Description of the task: Print the material below verbatim, preserving every line without alteration.

Records provided:
^^^^

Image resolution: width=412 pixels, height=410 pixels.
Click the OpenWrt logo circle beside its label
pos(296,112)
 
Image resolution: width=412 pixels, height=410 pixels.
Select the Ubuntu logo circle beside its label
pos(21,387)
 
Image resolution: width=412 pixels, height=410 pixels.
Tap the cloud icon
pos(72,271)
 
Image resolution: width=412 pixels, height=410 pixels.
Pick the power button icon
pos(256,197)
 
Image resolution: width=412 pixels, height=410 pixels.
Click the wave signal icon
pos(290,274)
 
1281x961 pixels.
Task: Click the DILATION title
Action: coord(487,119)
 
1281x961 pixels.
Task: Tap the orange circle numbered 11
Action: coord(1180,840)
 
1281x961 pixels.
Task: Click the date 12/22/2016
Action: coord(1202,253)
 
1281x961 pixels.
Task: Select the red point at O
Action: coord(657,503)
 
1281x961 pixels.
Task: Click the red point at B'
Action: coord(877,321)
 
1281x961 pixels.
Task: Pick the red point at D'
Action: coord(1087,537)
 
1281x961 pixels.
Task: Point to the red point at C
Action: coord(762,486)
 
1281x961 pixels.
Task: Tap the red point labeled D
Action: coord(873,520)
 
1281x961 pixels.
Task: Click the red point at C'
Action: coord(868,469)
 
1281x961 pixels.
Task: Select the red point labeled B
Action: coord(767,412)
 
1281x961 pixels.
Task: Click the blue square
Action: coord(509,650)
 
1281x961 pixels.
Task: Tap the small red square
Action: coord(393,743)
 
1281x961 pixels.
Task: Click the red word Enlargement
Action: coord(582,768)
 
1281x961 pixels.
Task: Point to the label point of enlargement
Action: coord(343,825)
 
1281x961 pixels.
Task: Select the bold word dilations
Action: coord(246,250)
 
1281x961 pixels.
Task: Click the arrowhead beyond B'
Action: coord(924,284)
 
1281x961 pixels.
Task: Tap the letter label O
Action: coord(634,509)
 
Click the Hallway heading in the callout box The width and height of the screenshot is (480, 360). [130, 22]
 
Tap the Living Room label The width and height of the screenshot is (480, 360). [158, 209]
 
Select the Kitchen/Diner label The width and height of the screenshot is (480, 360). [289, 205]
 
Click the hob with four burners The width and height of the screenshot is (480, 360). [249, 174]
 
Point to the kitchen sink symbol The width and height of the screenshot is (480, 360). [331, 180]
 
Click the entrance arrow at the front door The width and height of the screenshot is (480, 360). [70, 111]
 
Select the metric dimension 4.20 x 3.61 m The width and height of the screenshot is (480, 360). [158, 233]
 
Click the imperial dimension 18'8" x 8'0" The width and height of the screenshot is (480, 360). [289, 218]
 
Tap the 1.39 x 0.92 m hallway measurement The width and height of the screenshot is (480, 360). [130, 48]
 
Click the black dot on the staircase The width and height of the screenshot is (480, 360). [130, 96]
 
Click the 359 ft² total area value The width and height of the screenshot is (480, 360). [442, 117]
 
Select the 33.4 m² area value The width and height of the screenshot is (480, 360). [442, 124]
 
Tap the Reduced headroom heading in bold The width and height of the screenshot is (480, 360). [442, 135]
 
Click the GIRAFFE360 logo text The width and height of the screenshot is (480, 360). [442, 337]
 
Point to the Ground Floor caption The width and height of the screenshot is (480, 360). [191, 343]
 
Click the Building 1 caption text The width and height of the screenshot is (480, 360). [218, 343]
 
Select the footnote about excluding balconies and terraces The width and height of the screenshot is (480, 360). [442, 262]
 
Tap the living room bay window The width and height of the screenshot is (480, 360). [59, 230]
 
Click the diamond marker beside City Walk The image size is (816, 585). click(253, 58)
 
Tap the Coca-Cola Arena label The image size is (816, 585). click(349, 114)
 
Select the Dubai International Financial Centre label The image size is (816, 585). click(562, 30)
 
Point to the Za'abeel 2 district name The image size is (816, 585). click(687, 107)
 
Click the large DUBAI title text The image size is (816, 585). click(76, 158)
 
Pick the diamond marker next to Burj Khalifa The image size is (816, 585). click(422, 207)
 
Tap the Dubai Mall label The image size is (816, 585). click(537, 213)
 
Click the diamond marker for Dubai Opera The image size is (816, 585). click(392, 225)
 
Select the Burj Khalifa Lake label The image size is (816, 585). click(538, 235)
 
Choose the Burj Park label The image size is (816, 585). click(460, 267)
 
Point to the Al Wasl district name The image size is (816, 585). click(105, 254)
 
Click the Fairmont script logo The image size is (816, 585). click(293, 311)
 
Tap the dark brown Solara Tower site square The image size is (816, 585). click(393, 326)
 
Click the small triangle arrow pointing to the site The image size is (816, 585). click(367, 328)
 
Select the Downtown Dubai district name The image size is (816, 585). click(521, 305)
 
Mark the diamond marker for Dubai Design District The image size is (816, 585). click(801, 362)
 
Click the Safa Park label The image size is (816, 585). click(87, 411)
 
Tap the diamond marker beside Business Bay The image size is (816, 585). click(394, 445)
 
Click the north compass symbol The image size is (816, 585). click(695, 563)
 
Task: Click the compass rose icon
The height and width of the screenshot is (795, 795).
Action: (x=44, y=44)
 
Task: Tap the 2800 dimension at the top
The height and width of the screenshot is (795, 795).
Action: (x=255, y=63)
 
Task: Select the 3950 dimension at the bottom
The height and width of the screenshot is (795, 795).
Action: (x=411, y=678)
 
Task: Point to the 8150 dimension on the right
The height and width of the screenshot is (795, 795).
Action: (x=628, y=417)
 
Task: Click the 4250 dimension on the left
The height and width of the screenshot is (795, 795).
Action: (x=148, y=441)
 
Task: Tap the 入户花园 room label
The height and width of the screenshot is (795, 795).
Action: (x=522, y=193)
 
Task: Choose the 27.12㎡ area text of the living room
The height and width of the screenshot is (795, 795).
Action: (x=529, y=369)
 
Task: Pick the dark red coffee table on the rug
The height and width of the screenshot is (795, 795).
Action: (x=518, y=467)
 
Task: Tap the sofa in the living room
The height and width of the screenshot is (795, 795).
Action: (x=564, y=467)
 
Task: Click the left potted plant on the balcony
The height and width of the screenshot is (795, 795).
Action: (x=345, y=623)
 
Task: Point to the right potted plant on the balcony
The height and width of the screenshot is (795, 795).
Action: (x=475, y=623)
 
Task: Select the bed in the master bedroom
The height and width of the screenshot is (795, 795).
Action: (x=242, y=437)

^^^^

Exercise result:
Image resolution: width=412 pixels, height=410 pixels.
Click the OpenWrt logo circle beside its label
pos(296,112)
 
Image resolution: width=412 pixels, height=410 pixels.
Select the Ubuntu logo circle beside its label
pos(21,387)
 
Image resolution: width=412 pixels, height=410 pixels.
Tap the cloud icon
pos(72,271)
 
Image resolution: width=412 pixels, height=410 pixels.
Pick the power button icon
pos(256,197)
 
Image resolution: width=412 pixels, height=410 pixels.
Click the wave signal icon
pos(290,274)
 
1281x961 pixels.
Task: Click the DILATION title
Action: coord(487,119)
 
1281x961 pixels.
Task: Tap the orange circle numbered 11
Action: coord(1180,840)
 
1281x961 pixels.
Task: Click the date 12/22/2016
Action: coord(1202,253)
 
1281x961 pixels.
Task: Select the red point at O
Action: coord(657,503)
 
1281x961 pixels.
Task: Click the red point at B'
Action: coord(877,321)
 
1281x961 pixels.
Task: Pick the red point at D'
Action: coord(1087,537)
 
1281x961 pixels.
Task: Point to the red point at C
Action: coord(762,486)
 
1281x961 pixels.
Task: Tap the red point labeled D
Action: coord(873,520)
 
1281x961 pixels.
Task: Click the red point at C'
Action: coord(868,469)
 
1281x961 pixels.
Task: Select the red point labeled B
Action: coord(767,412)
 
1281x961 pixels.
Task: Click the blue square
Action: coord(509,650)
 
1281x961 pixels.
Task: Tap the small red square
Action: coord(393,743)
 
1281x961 pixels.
Task: Click the red word Enlargement
Action: coord(582,768)
 
1281x961 pixels.
Task: Point to the label point of enlargement
Action: coord(343,825)
 
1281x961 pixels.
Task: Select the bold word dilations
Action: coord(246,250)
 
1281x961 pixels.
Task: Click the arrowhead beyond B'
Action: coord(924,284)
 
1281x961 pixels.
Task: Tap the letter label O
Action: coord(634,509)
 
Click the Hallway heading in the callout box The width and height of the screenshot is (480, 360). [130, 22]
 
Tap the Living Room label The width and height of the screenshot is (480, 360). [158, 209]
 
Select the Kitchen/Diner label The width and height of the screenshot is (480, 360). [289, 205]
 
Click the hob with four burners The width and height of the screenshot is (480, 360). [249, 174]
 
Point to the kitchen sink symbol The width and height of the screenshot is (480, 360). [331, 180]
 
Click the entrance arrow at the front door The width and height of the screenshot is (480, 360). [70, 111]
 
Select the metric dimension 4.20 x 3.61 m The width and height of the screenshot is (480, 360). [158, 233]
 
Click the imperial dimension 18'8" x 8'0" The width and height of the screenshot is (480, 360). [289, 218]
 
Tap the 1.39 x 0.92 m hallway measurement The width and height of the screenshot is (480, 360). [130, 48]
 
Click the black dot on the staircase The width and height of the screenshot is (480, 360). [130, 96]
 
Click the 359 ft² total area value The width and height of the screenshot is (480, 360). [442, 117]
 
Select the 33.4 m² area value The width and height of the screenshot is (480, 360). [442, 124]
 
Tap the Reduced headroom heading in bold The width and height of the screenshot is (480, 360). [442, 135]
 
Click the GIRAFFE360 logo text The width and height of the screenshot is (480, 360). [442, 337]
 
Point to the Ground Floor caption The width and height of the screenshot is (480, 360). [191, 343]
 
Click the Building 1 caption text The width and height of the screenshot is (480, 360). [218, 343]
 
Select the footnote about excluding balconies and terraces The width and height of the screenshot is (480, 360). [442, 262]
 
Tap the living room bay window The width and height of the screenshot is (480, 360). [59, 230]
 
Click the diamond marker beside City Walk The image size is (816, 585). click(253, 58)
 
Tap the Coca-Cola Arena label The image size is (816, 585). click(349, 114)
 
Select the Dubai International Financial Centre label The image size is (816, 585). click(562, 30)
 
Point to the Za'abeel 2 district name The image size is (816, 585). click(687, 107)
 
Click the large DUBAI title text The image size is (816, 585). click(76, 158)
 
Pick the diamond marker next to Burj Khalifa The image size is (816, 585). click(422, 207)
 
Tap the Dubai Mall label The image size is (816, 585). click(537, 213)
 
Click the diamond marker for Dubai Opera The image size is (816, 585). click(392, 225)
 
Select the Burj Khalifa Lake label The image size is (816, 585). click(538, 235)
 
Choose the Burj Park label The image size is (816, 585). click(460, 267)
 
Point to the Al Wasl district name The image size is (816, 585). click(105, 254)
 
Click the Fairmont script logo The image size is (816, 585). click(293, 311)
 
Tap the dark brown Solara Tower site square The image size is (816, 585). click(393, 326)
 
Click the small triangle arrow pointing to the site The image size is (816, 585). click(367, 328)
 
Select the Downtown Dubai district name The image size is (816, 585). click(521, 305)
 
Mark the diamond marker for Dubai Design District The image size is (816, 585). click(801, 362)
 
Click the Safa Park label The image size is (816, 585). click(87, 411)
 
Tap the diamond marker beside Business Bay The image size is (816, 585). click(394, 445)
 
Click the north compass symbol The image size is (816, 585). click(695, 563)
 
Task: Click the compass rose icon
The height and width of the screenshot is (795, 795).
Action: (x=44, y=44)
 
Task: Tap the 2800 dimension at the top
The height and width of the screenshot is (795, 795).
Action: (x=255, y=63)
 
Task: Select the 3950 dimension at the bottom
The height and width of the screenshot is (795, 795).
Action: (x=411, y=678)
 
Task: Point to the 8150 dimension on the right
The height and width of the screenshot is (795, 795).
Action: (x=628, y=417)
 
Task: Click the 4250 dimension on the left
The height and width of the screenshot is (795, 795).
Action: (x=148, y=441)
 
Task: Tap the 入户花园 room label
The height and width of the screenshot is (795, 795).
Action: (x=522, y=193)
 
Task: Choose the 27.12㎡ area text of the living room
The height and width of the screenshot is (795, 795).
Action: (x=529, y=369)
 
Task: Pick the dark red coffee table on the rug
The height and width of the screenshot is (795, 795).
Action: (x=518, y=467)
 
Task: Tap the sofa in the living room
The height and width of the screenshot is (795, 795).
Action: (x=564, y=467)
 
Task: Click the left potted plant on the balcony
The height and width of the screenshot is (795, 795).
Action: (x=345, y=623)
 
Task: Point to the right potted plant on the balcony
The height and width of the screenshot is (795, 795).
Action: (x=475, y=623)
 
Task: Select the bed in the master bedroom
The height and width of the screenshot is (795, 795).
Action: (x=242, y=437)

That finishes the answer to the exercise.